What AZ-104 Tests on This Topic (Objective 3.1)
The exam focuses on selecting the appropriate disk type based on workload requirements. Key objective codes: 3.1.1 – Configure storage accounts (but managed disks are separate), 3.1.2 – Configure Azure Files, 3.1.3 – Configure blob storage, and 3.1.4 – Configure disk storage. Specifically, you must know:
Performance characteristics (IOPS, throughput, latency) of each disk type.
When to use each type (e.g., Premium SSD for production databases, Standard HDD for backups).
Disk bursting limits and conditions.
Caching options and their impact.
VM size compatibility (e.g., Ultra Disk requires specific VM series).
How to resize a disk and the implications.
Common Wrong Answers and Why Candidates Choose Them
Choosing Standard HDD for a web server: Candidates think HDD is fine for web servers, but web servers often have moderate IOPS requirements and need consistent performance. Standard SSD is the correct choice for most web servers.

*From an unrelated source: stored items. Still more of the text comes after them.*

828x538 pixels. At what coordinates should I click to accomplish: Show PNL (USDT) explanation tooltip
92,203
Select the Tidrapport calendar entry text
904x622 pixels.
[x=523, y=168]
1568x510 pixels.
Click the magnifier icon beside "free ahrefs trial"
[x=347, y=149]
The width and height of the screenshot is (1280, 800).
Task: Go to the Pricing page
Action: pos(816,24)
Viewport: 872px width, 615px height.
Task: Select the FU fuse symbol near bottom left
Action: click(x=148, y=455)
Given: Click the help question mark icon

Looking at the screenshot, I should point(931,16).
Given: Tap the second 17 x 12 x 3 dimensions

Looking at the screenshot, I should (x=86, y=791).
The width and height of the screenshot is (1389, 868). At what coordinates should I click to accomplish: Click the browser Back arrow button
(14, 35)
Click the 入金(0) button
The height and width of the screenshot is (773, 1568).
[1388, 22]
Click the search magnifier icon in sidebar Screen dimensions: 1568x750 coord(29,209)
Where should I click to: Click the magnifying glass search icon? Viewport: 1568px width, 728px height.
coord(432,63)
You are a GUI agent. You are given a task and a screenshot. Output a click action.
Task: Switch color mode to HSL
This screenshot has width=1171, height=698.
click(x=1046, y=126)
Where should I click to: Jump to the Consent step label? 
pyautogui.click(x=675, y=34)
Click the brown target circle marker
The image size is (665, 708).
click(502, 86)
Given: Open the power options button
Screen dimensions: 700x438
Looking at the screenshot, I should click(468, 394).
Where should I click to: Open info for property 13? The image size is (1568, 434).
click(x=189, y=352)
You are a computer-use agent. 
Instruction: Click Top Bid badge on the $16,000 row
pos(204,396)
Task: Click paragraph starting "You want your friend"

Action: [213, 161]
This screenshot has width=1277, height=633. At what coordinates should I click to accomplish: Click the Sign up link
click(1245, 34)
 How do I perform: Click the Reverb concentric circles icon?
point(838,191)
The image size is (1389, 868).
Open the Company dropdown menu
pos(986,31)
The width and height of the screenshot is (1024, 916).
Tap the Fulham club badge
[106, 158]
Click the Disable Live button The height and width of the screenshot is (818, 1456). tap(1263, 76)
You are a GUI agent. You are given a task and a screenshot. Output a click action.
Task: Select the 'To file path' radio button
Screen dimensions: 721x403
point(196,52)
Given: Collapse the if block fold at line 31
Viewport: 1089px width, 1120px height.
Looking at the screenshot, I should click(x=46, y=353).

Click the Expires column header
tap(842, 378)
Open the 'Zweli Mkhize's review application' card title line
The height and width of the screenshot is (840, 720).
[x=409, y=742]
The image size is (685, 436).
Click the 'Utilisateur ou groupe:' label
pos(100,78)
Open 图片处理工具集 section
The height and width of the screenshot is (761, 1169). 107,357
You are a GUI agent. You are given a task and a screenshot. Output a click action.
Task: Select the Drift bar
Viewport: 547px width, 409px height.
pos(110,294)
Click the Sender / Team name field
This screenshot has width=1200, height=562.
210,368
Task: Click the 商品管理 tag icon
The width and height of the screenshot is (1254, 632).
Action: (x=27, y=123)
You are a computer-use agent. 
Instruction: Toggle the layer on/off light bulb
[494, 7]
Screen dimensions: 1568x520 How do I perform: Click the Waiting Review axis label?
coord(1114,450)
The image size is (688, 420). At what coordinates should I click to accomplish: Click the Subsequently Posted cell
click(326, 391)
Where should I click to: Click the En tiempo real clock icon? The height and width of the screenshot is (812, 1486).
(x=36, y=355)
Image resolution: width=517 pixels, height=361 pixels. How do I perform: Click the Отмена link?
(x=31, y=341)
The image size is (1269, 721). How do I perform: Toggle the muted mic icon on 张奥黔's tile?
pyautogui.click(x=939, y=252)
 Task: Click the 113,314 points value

Selecting Premium SSD for archival data: Candidates over-provision for performance, ignoring cost. HDD is sufficient.
Assuming all VM sizes support Ultra Disk: Many candidates think any VM can use Ultra Disk, but only specific series (E, F, M) with certain configurations support it.
Confusing disk caching with Azure Cache for Redis: Disk caching is a host-level feature; it is not a separate service.
Specific Numbers and Values on the Exam
Ultra Disk: up to 300,000 IOPS, 2,000 MB/s throughput.
Premium SSD: up to 20,000 IOPS, 900 MB/s.
Standard SSD: up to 6,000 IOPS, 750 MB/s.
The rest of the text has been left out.